### DATASET EXCERPTS:
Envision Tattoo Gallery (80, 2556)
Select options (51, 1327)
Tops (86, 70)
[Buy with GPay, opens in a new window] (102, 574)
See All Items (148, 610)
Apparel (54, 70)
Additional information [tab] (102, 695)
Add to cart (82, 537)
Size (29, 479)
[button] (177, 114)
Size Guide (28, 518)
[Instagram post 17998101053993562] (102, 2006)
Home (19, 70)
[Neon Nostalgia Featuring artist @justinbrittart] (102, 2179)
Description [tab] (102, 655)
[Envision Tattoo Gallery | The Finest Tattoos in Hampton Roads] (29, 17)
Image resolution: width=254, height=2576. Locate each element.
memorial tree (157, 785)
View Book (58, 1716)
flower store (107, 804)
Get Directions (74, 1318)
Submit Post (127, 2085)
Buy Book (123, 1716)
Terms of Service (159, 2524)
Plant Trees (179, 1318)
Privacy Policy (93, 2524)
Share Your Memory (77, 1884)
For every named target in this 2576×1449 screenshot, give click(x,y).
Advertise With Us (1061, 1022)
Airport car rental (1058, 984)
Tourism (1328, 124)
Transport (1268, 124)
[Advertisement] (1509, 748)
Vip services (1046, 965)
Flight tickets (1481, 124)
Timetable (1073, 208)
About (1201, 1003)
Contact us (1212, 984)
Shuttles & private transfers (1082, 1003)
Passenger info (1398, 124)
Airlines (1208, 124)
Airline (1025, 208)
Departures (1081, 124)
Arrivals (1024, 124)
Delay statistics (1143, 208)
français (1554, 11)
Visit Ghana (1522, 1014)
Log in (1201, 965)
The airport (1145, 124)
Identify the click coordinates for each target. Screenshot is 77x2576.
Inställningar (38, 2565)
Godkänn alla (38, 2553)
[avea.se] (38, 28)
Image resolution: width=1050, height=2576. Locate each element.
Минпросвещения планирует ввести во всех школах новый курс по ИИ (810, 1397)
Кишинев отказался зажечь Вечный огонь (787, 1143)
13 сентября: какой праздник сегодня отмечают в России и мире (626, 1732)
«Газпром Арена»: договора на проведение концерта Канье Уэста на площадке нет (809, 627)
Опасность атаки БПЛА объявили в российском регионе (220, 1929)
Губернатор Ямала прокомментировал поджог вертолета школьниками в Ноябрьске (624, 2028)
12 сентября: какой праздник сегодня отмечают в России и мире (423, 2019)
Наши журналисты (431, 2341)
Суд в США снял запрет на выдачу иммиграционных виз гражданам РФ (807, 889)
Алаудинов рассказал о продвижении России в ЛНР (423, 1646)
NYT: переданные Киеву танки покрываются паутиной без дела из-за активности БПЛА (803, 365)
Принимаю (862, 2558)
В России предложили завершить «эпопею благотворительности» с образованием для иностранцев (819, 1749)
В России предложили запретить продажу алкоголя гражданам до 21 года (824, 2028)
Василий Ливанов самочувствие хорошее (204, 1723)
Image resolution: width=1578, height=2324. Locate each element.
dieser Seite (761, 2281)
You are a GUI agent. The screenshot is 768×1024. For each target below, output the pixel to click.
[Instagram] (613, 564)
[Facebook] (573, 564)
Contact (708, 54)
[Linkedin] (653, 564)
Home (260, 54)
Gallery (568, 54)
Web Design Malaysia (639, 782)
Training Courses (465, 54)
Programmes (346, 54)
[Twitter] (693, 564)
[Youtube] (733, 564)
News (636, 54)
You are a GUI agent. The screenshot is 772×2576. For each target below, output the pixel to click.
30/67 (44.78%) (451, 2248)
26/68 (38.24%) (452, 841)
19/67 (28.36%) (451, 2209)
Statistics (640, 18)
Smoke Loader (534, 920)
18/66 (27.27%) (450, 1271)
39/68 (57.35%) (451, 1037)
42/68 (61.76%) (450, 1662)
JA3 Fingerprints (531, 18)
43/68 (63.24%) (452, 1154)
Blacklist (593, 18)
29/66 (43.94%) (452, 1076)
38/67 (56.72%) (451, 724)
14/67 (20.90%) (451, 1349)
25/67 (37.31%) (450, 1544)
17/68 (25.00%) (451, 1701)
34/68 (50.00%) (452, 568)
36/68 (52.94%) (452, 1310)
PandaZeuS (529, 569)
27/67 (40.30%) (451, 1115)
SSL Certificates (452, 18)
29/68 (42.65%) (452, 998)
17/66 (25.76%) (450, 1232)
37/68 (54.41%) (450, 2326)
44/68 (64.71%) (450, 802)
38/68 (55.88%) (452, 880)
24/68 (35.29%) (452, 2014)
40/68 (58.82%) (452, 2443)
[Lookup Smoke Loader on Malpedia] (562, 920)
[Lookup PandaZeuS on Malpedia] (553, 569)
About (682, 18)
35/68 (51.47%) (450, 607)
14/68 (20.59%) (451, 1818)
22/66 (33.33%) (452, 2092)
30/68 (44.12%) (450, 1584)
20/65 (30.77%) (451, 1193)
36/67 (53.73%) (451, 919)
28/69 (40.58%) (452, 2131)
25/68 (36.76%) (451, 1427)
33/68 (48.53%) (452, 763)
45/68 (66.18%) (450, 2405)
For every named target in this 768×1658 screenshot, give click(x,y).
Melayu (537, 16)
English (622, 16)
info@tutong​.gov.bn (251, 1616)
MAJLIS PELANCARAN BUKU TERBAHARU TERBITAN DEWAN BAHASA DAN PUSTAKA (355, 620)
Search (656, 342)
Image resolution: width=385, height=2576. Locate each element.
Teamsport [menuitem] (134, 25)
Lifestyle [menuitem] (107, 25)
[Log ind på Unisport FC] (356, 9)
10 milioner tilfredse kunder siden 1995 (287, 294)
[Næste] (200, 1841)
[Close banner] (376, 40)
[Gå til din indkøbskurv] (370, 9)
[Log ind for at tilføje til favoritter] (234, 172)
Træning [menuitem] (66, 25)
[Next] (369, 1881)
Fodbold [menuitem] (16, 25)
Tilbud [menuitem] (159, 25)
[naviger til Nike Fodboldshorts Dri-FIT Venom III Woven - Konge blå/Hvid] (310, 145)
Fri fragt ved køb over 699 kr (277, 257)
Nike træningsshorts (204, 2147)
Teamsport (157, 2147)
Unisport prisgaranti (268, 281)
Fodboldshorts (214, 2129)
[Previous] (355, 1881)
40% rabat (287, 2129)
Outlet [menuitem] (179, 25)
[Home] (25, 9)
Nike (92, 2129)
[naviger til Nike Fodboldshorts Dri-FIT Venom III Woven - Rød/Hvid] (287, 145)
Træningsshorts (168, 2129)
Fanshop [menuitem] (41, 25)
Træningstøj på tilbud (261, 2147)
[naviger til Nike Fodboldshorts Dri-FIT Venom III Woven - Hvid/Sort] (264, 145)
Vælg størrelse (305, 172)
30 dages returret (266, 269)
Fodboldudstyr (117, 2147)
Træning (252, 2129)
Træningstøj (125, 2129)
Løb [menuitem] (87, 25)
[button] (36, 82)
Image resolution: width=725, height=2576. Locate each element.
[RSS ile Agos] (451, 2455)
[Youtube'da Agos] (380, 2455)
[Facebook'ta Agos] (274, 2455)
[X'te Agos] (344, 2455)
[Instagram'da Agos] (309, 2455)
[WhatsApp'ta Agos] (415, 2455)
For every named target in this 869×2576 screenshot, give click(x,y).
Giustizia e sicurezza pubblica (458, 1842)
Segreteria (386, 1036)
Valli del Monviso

### INSTRUCTIONS TO FOLLOW:
Lines wanted from the listing above: the line with "Smoke Loader (534, 920)" up to and including the line with "29/68 (42.65%) (452, 998)". Please write them out exactly, adding nothing else.

### REPLY:
Smoke Loader (534, 920)
18/66 (27.27%) (450, 1271)
39/68 (57.35%) (451, 1037)
42/68 (61.76%) (450, 1662)
JA3 Fingerprints (531, 18)
43/68 (63.24%) (452, 1154)
Blacklist (593, 18)
29/66 (43.94%) (452, 1076)
38/67 (56.72%) (451, 724)
14/67 (20.90%) (451, 1349)
25/67 (37.31%) (450, 1544)
17/68 (25.00%) (451, 1701)
34/68 (50.00%) (452, 568)
36/68 (52.94%) (452, 1310)
PandaZeuS (529, 569)
27/67 (40.30%) (451, 1115)
SSL Certificates (452, 18)
29/68 (42.65%) (452, 998)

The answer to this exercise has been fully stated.